The thalassemia syndromes are a heterogeneous group of inherited hemolytic anemia characterized by defects in the synthesis of one or more of the globins chains subunits of the hemoglobin tetramer [1]. In β-thalassemia there is inadequate hemoglobin production of the β chain with unbalanced accumulation of α chains leading to their precipitation leading to an ineffective erythropoiesis and hemolytic anemia [2-4]. The main stay of treatment is palliative by regular blood transfusion which results in iron overload [5], oxidative stress [6,7] and blood-borne infections [5]. Oxidative stress was documented in thalassemia as well as in other hemolytic anemias, the main cause of oxidative stress is iron overload, the free - iron species generate oxygen radicals which damage practically the cell membrane of vital organs. Measurement of malondialdehyde (MDA) is widely used as an indicator of increased levels of lipid peroxidation due to oxidative stress [8,9]. One of the consequences of iron overload is delayed puberty and hypogonadism which is one of the causes of osteoporosis in patients with thalassemia [10].

Osteoporosis is a skeletal disease characterized by low bone mass and micro architectural deterioration with a resulting increase in bone fragility and consequent susceptibility to fracture [11]. With increased life expectancy, osteopenia/ osteoporosis is a major cause of bone pain which may be found in 70-80 % of patients with β thalassemia worldwide, but the underlying pathogenesis is still speculative. The causes of osteopenia/osteoporosis in thalassemia syndrome are multifactorial [12].

Tartrate resistant acid phosphatase (TRAP) expressed by osteoclasts, macrophages and dendritic cells, are a class of metalloenzymes that catalyze the hydrolysis of various phosphate esters and anhydrides under acid reaction conditions [13].

They are glycoproteins which must be cleaved or modified to permit secretion, two isoforms have been identified in human serum termed 5a and 5b, each having different pH optimum. The TRAP gene is located on chromosome 19 (19p13.2-13.3) [13,14].

The aim of the present work was to evaluate the level of serum TRAP-5b in patients with β-thalassemia and its relation to iron overload and oxidative stress.

Subjects and Methods

Individuals submitted to this study were divided into three groups: Group I: included 30 healthy volunteers clinically free from any disease their mean age was (24.67 ± 0.78) years. They were chosen from the staff members of Medical Research Institute (MRI), Alexandria University and their relatives. Group II: included 30 unsplenectomized patients with β thalassemia major, their mean age was (16.80 ± 1.13) years. Group III: included 30 splenectomized patients with β-thalassemia major, their mean age was (23.83 ± 1.27) years.

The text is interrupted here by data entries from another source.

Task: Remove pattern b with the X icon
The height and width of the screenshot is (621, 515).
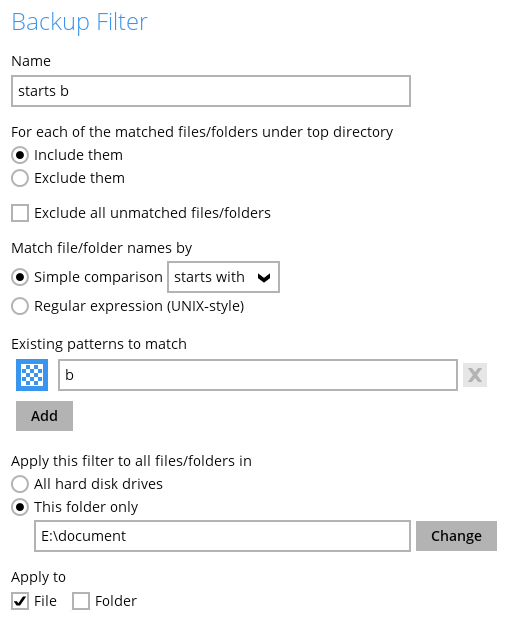Action: point(475,375)
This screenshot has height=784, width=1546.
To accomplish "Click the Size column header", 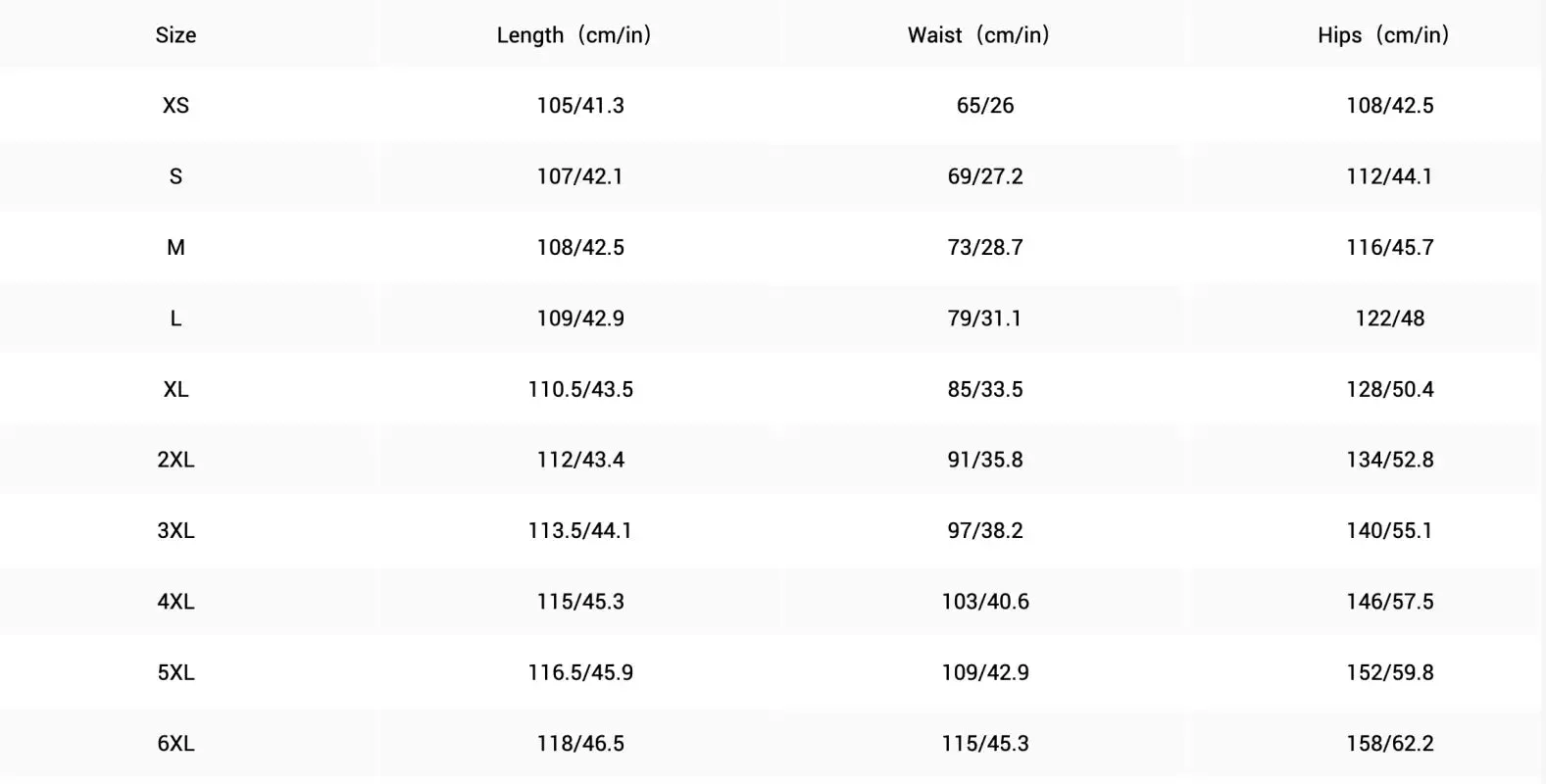I will pos(175,35).
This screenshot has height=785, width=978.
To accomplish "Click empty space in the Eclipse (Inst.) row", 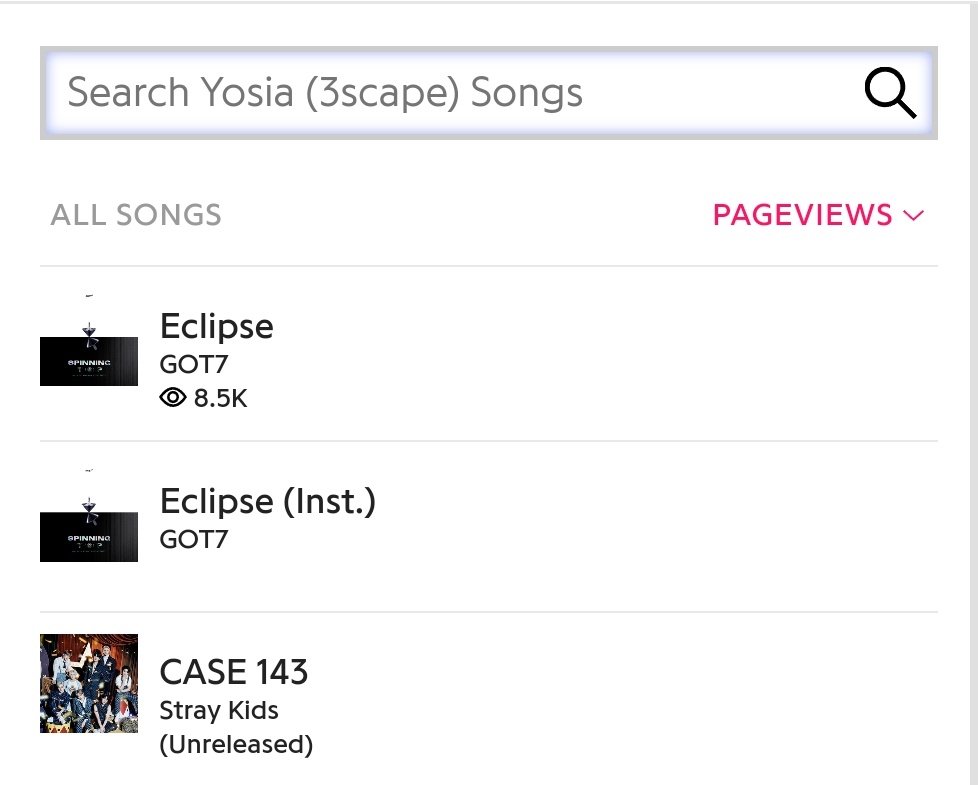I will point(650,526).
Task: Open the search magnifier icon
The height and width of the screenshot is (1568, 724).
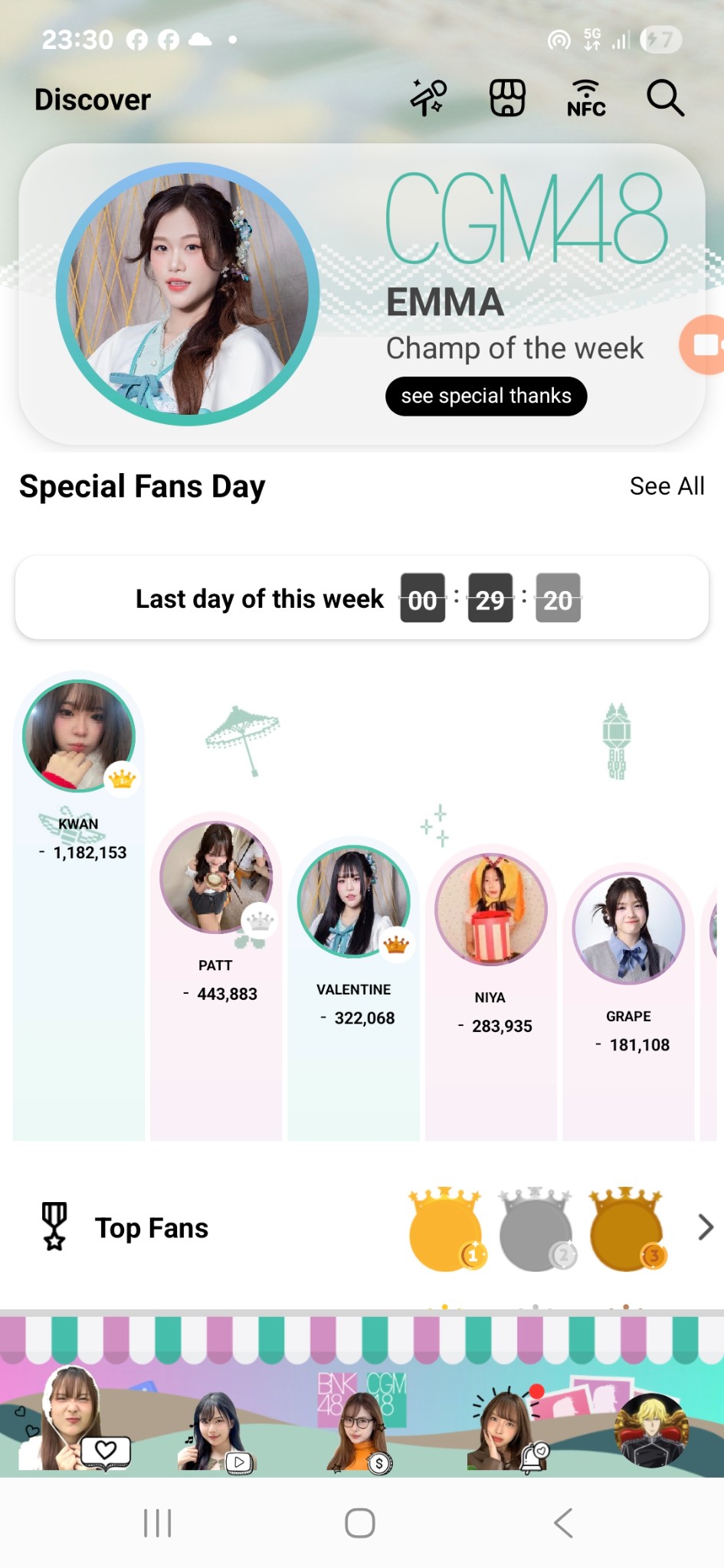Action: coord(665,98)
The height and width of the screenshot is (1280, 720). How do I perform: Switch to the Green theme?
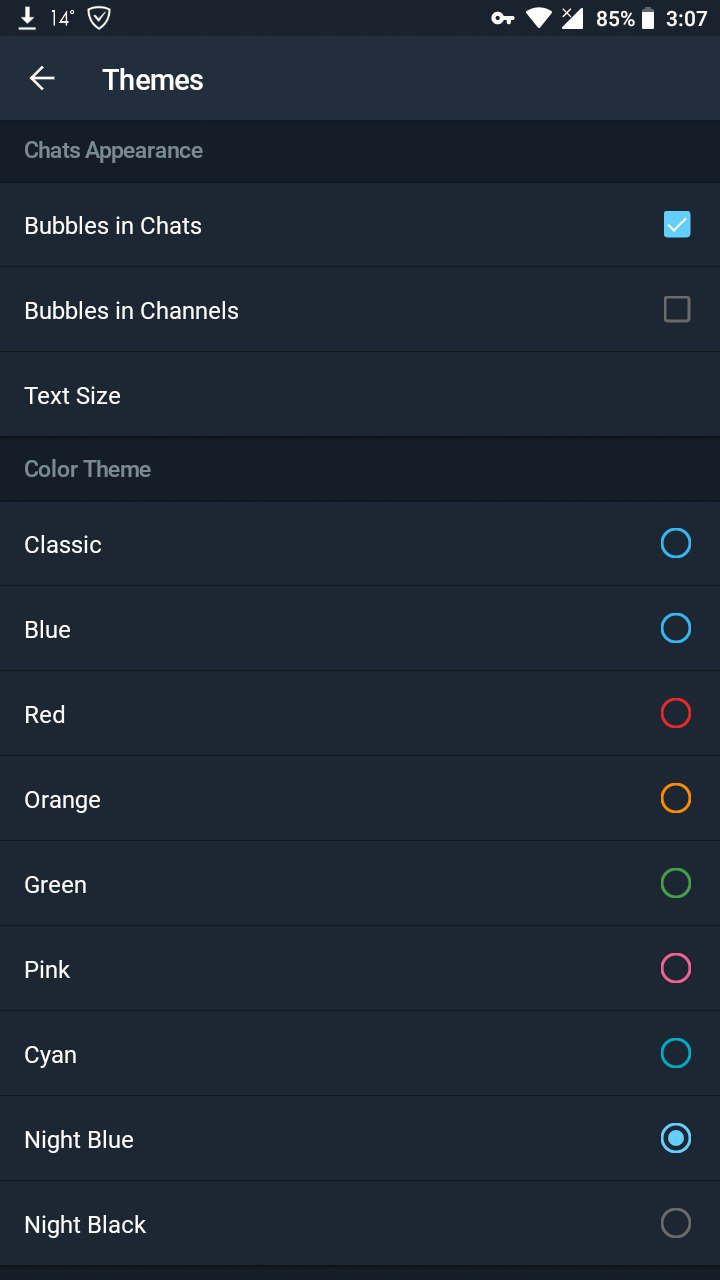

Patients in group II and III were of matched age as the control group and were recruited from the children blood transfusion center, the Egyptian Red Crescent, Bacous branch, Alexandria branch. This work was conducted according to the guidelines of the local Ethical Committee of MRI and an informed consent was taken from all contributors in this study.

1. To all subjects the following investigations were done.

2. Full history recording.

3. Thorough clinical examination, Routine laboratory investigations including complete blood picture (CBC) [15], serum ferritin [16], serum calcium [17] and serum albumin [18], 4- Determination of serum tartrate resistant acid phosphatase 5b (TRACP-5b) activity [19] and serum malondialdehyde (MDA) [20].

Patients with cardiovascular disease, hypertension, thyroid dysfunction and diabetes mellitus which will potentiate the oxidative stress were excluded from the study.

Hematological Results

The statistical analyses of these results showed that the mean values of hemoglobin concentration (g/dl) in unsplenectomized and splenectomized patients groups were significantly lower than in normal control group (p<0.001, p<0.001 respectively). With respect to unsplenectomized patients group, the mean value of hemoglobin concentration (g/dl) was significantly lower than in splenectomized patients group (p<0.001).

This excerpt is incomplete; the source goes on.